Si included in the secondary phase may be included in an amount of about 4.0 parts by atom to about 4.4 parts by atom based on 100 parts by atom of Ti in the barium titanate-based main component in the dielectric layer 111, for example, about 4.1 parts by atom to about 4.3 parts by atom. In the entire dielectric layer, if the Si content in the secondary phase is within the ranges, solid-solution of the additive by the barium titanate dielectric material may be suppressed, thereby improving high-temperature TCC characteristics as well as maintaining excellent reliability characteristics.

In the dielectric layer 111, an area taken by the secondary phase may be about 0.15% to about 1% of a total area of the dielectric layer, for example, about 0.18% to about 0.9%, about 0.2% to about 0.8%, or about 0.25% to about 0.7%. The total area of the dielectric layer may be, for example, in a range of about 400 nm±about 200 nm×about 400 nm±about 200 nm.

Each Dy, Al, and Si content and the area of the secondary phase in the dielectric layer may be confirmed through a TEM-EDS (transmission electron microscope-energy dispersive spectroscopy) analysis. Other methods and/or tools appreciated by one of ordinary skill in the art, even if not described in the present disclosure, may also be used.

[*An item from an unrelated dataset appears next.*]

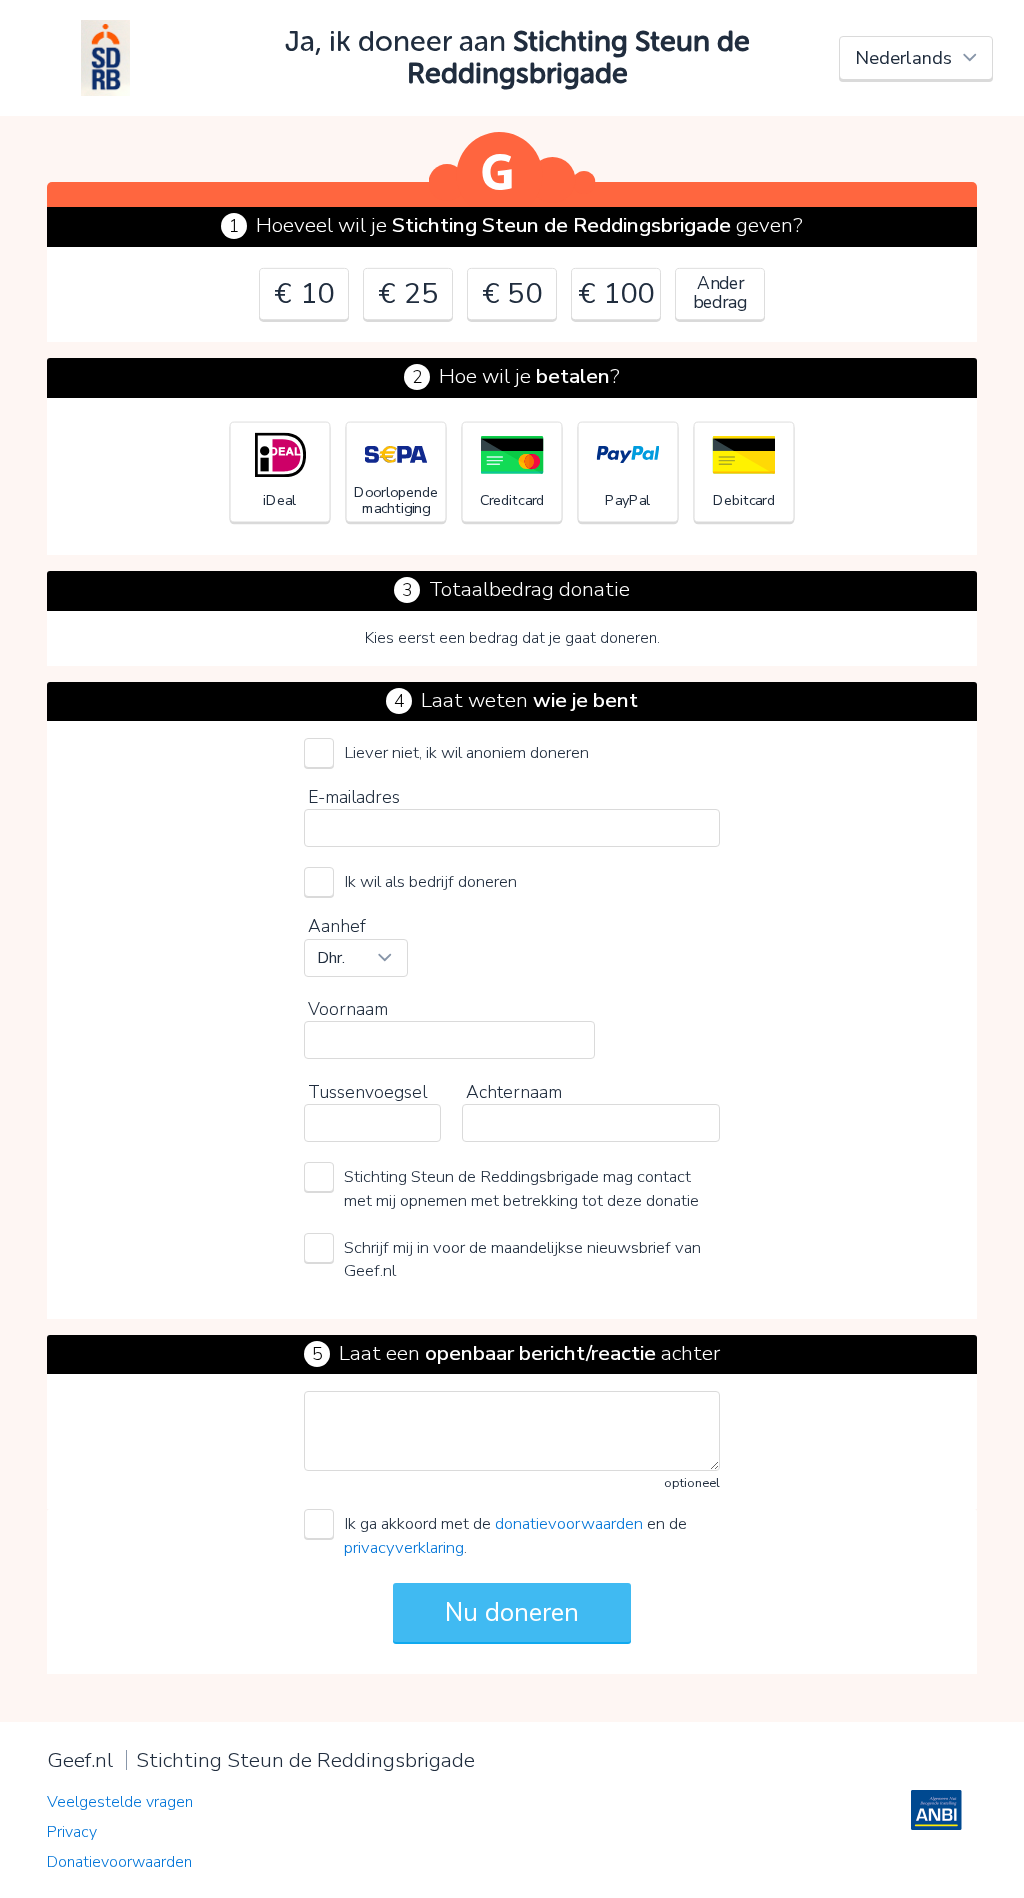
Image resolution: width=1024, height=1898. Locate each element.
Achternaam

An average thickness (average length in the T-axis direction) of the dielectric layer 111 may be about 2.0 μm to about 8.0 μm, and for example, may be about 0.1 μm to about 6.0 μm. When the average thickness of the dielectric layer 111 is within the above range, the reliability of the multilayer ceramic capacitor may be improved.

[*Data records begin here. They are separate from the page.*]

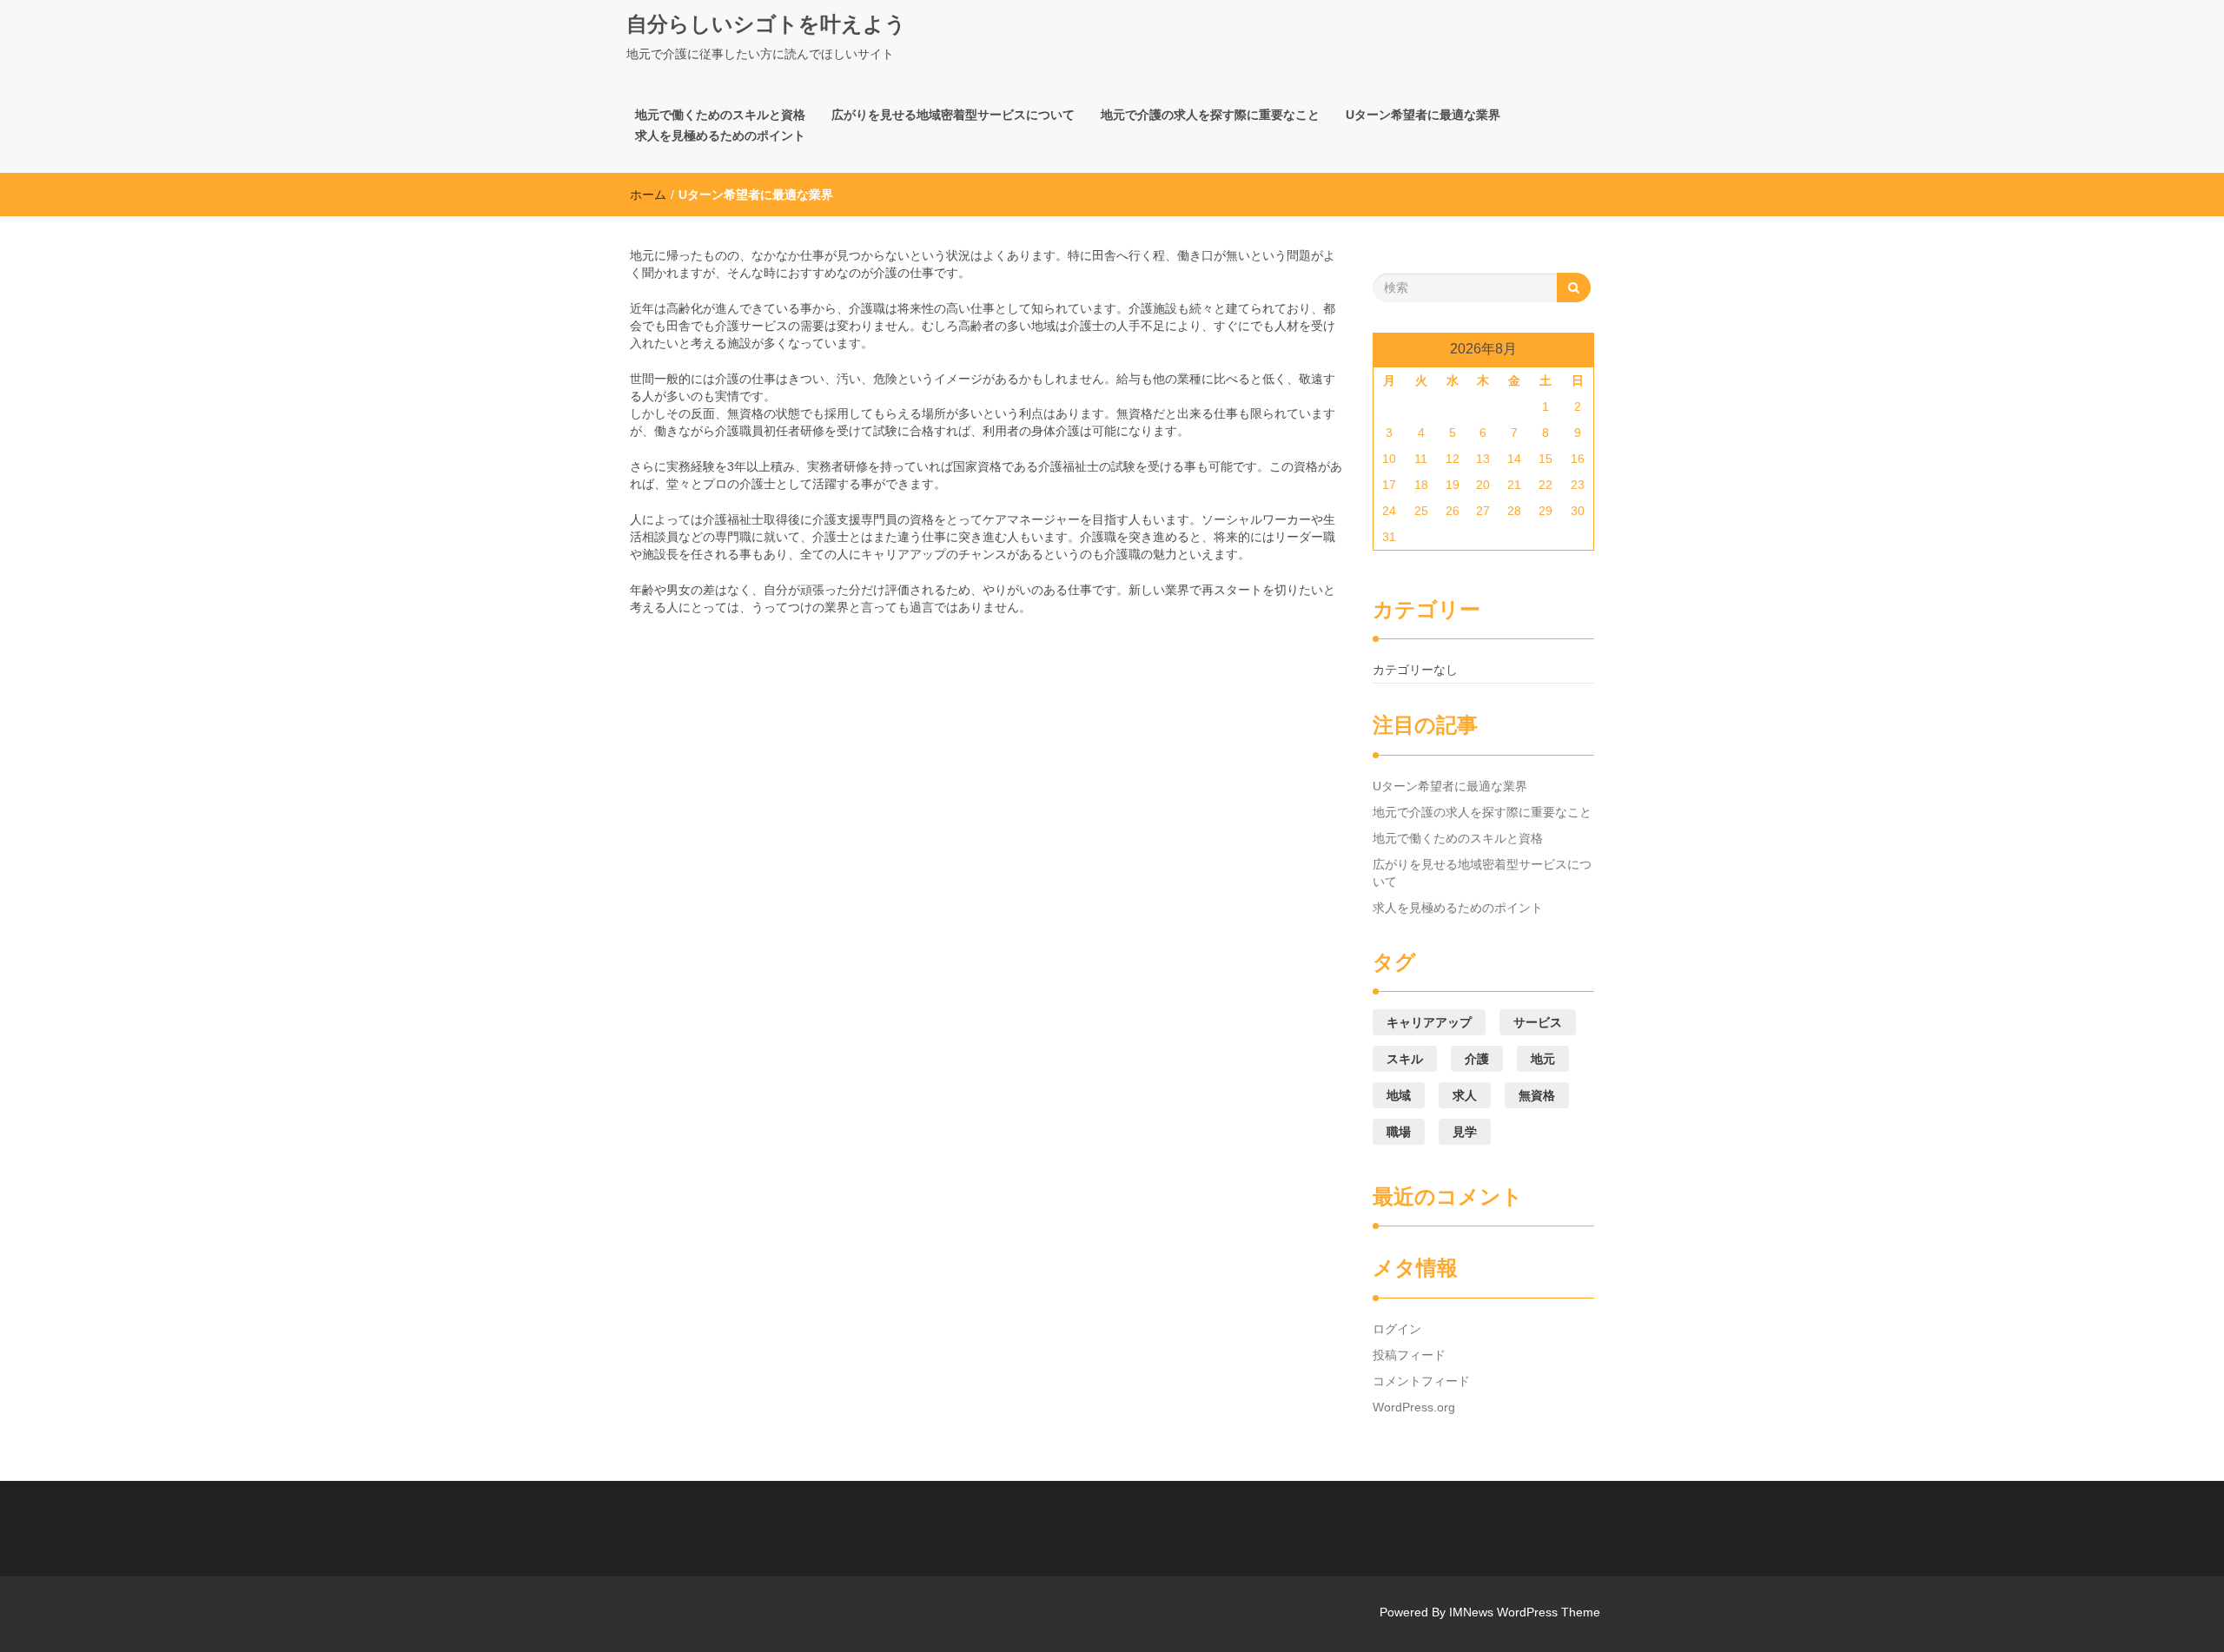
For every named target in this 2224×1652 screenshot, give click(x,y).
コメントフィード (1421, 1381)
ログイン (1397, 1329)
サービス (1537, 1022)
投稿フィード (1409, 1355)
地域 (1399, 1095)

The average thickness of the dielectric layer 111 may be measured by placing the multilayer ceramic capacitor 100 in an epoxy mixing solution, curing it, polishing it, and then ion milling it, and then analyzing it using a scanning electron microscope (SEM). A scanning electron microscope can be used, for example, using a Verios G4 product from Thermofisher Scientific, with measurement conditions of 10 kV and 0.2 nA, an analysis magnification of 100 times, and may be measured for at least 1 layer, 3 layers, 5 layers, or 10 layers or more of dielectric layers 111. This may be an arithmetic mean value obtained by taking the central point of the length direction (L-axis direction) or width direction (W-axis direction) of the dielectric layer 111 as a reference point in a scanning electron microscope (SEM) image of a cross-sectional sample measured as described above, and taking the arithmetic mean value of the thickness of the dielectric layer 111 at 10 points spaced apart from the reference point at a predetermined interval. The intervals of the 10 points may be adjusted depending on the scale of the SEM image, and may be, for example, about 1 μm to about 100 μm, about 1 μm to about 50 μm, or about 1 μm to about 10 μm. At this time, all 10 points must be positioned within the dielectric layer 111, and if all 10 points are not positioned within the dielectric layer 111, the position of the reference point may be changed, or the interval between the 10 points may be adjusted.

Internal Electrode Layer

The internal electrode layers 121 and 122, i.e., the first internal electrode layer 121 and the second internal electrode layer 122, are electrodes having different polarities and are alternately disposed to face each other along the T-axis direction with the dielectric layer 111 interposed between them, and one end may be exposed through the third and fourth surfaces of the capacitor body 110, respectively.

The first internal electrode layer 121 and the second internal electrode layer 122 may be electrically insulated from each other by a dielectric layer 111 disposed in the middle.

The ends of the first internal electrode layer 121 and the second internal electrode layer 122, which are alternately exposed through the third and fourth surfaces of the capacitor body 110, may be electrically connected to the first external electrode 131 and the second external electrode 132, respectively.

The first internal electrode layer 121 and the second internal electrode layer 122 include a conductive metal, and may include, for example, a metal such as Ni, Cu, Ag, Pd, Au, or an alloy thereof, for example, an Ag—Pd alloy.

Additionally, the first internal electrode layer 121 and the second internal electrode layer 122 may include dielectric particles having the same composition as the ceramic material included in the dielectric layer 111.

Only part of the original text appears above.